Given text:
Feeds:
Posts
Comments

Archive for the ‘swimming’ Category

With Labour Day approaching, I’m coming to the end of my daily swims. At some point in the next three weeks, the strata council of my townhouse complex will decide to close the pool. The gate will be locked, my daily swims will be over until next May. Meanwhile because the council never announces precisely when the pool will close, I arrive each day wondering if I will see the notice of closure and feeling a sense of impending loss.

Part of my sense of loss is simply the wish for selfish convenience. When exercise is less than two minutes from my door, I have few excuses for missing it. Even if I arrive home exhausted, I have a hard time convincing myself that I can’t stagger out and do a few laps. And, once I’ve done a few laps, I’m usually in a rhythm that makes finishing my daily quota easy.
Another part, equally selfish, is my wish for variety. For eight months, I’ll only have running, walking, and the exercise bike for aerobic workouts. Having a fourth choice for a third of the years is always welcome, and swimming is the best of my usual choices for recovering from leg or foot injuries.

However, the major reason for my sense of impending loss is that I feel that I am just getting used to the laps. I am not an especially graceful man; my exercise is usually proof of dogged determination than any real ability. But after a few months of regular swims, I feel a certain power and grace creeping into my swimming. I know the rhythm of my swim, and the distance a single stroke of the arms and legs will send me. What, I wonder, would I be like if I had another month or two? I have a sense of an enhanced state of fitness and consciousness that is beyond my reach, yet one that I am inching inexorably towards.

Of course, I could see if this sense is an illusion by going to a public pool. There are four within ten miles of me, including one that is ten minutes’ walk away. Yet none are free, and none are as convenient as the pool just beyond my door step.

Moreover, the one within walking distance is part of a basement complex that is half dark and full of joyless exercisers. Going there would would be a constant struggle against the physical and emotional gloom of the place. So, the likelihood is that I won’t go to any of them regularly.

Meanwhile, my pleasure in the exercise is tinged with a sense of its impermanence. Each time I finish could easily be my last until next spring.

Read Full Post »

One of the few services we receive for the maintenance fees in our townhouse complex is a swimming pool that opens a third of the year (I’m excluding the landscaping service that cuts the grass every week and consistently destroys the beauty of the cherry blossoms by pruning the trees down to nothing a month before they bloom). For me, it is basically a lap pool where I can enjoy an alternative exercise, but I am clearly in the minority. For almost every one else, it is place to socialize more than swim.

What the task requires: Reproduce the swimming post word for word, starting with "With Labour Day" and going on through "of impending loss.". The entries after this bear no relation to the swimming post.

Extracted information:
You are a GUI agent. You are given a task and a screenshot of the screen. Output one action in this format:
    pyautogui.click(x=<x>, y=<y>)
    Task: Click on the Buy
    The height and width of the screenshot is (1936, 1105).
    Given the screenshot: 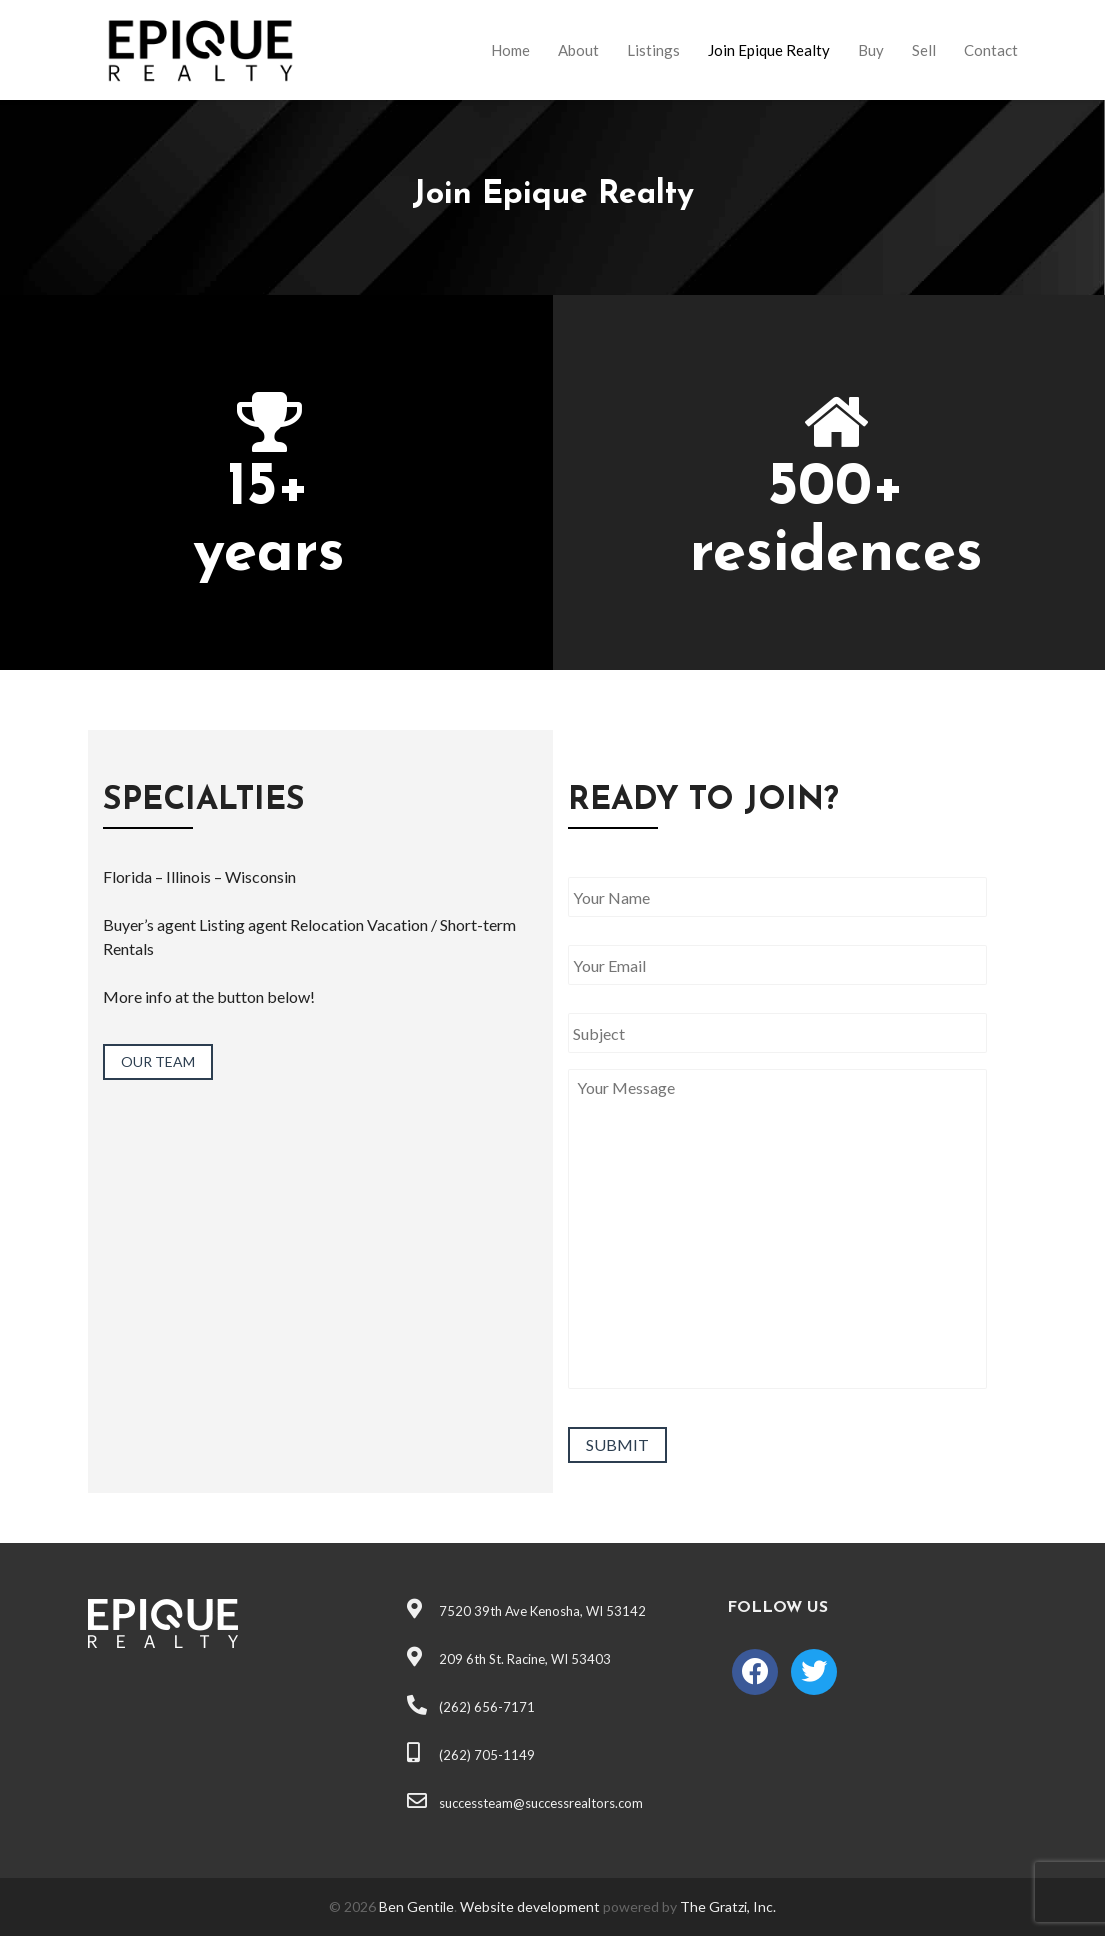 What is the action you would take?
    pyautogui.click(x=871, y=50)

Completed exercise:
With Labour Day approaching, I’m coming to the end of my daily swims. At some point in the next three weeks, the strata council of my townhouse complex will decide to close the pool. The gate will be locked, my daily swims will be over until next May. Meanwhile because the council never announces precisely when the pool will close, I arrive each day wondering if I will see the notice of closure and feeling a sense of impending loss.